Collider Bias

posted 04-10-2024

While reading Judea Pearls's book Book of Why I came across a statistical pitfall that I think doesn't get enough attention.

You've probably heard of spurious correlations in statistics. There is the common slogan "correlation does not imply causation". This is simply enough to see. Take the case of two variables X and Y which both share a common cause Z. An example is when it is raining, the streets are wet and people are likely to be carrying an umbrella. But of course the two variables X holding an umbrella and Y streets are wet are not causally connected. One does not cause the other. The spurious correlation can be ameliorated by controlling on the variable Z. That simply means to hold constant in some way the value Z and consider the variables X and Y in a "slice" of Z.

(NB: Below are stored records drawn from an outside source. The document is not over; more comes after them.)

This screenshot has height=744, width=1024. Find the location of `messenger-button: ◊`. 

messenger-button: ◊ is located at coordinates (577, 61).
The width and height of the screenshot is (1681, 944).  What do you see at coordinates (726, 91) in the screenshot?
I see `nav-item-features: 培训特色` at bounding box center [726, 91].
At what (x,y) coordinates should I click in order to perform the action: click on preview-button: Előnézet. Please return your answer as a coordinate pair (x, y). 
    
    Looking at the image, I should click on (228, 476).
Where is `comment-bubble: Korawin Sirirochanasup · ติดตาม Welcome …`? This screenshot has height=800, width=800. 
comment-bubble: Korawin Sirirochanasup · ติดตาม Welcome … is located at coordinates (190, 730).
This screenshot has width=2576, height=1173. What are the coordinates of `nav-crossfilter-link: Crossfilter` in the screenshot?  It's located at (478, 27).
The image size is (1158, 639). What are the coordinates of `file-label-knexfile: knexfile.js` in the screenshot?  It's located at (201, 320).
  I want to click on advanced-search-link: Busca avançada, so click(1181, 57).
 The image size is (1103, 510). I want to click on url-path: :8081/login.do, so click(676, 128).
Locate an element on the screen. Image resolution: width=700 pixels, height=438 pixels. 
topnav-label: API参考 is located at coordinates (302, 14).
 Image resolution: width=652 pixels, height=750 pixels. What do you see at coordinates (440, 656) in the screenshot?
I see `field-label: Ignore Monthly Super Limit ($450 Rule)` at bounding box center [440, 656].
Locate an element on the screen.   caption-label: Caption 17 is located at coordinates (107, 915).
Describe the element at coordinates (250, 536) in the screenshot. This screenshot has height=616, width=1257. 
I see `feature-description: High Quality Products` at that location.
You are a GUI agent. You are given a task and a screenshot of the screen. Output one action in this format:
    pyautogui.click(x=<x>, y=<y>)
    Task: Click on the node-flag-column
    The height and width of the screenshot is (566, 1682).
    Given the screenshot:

So far so good. But there is another less well known causal error that is in some ways the dual to the above. Collider Bias, also known as Berkson's Paradox, happens when two variables X and Y both causaully contribute to a third variable Z. When we control for the variable Z, we get a spurious anti-correlation between X and Y! Think of it like arithmetic. If we have an equation Z = X + Y with Z constant, then when X is almost as large as Z, then Y has to be small to make the equation work, and vice versa. Here is an example from the wiki article. Suppose the variable Z is level of fame and X is talent and Y is attractiveness. Then examining famous people one might observe attractive famous people tend to be less talented and talented famous people tend to be less attractive.

Collider bias demonstrates the potential pitfalls when controlling for a variable. It pops up in all sorts of areas. It is observed in real life medical studies. For instance investigators studying mothers health, smoking, and infant birth weight. In controlling for infant birth weight, they found a surprising (spurious) correlation between smoking and the mother's health!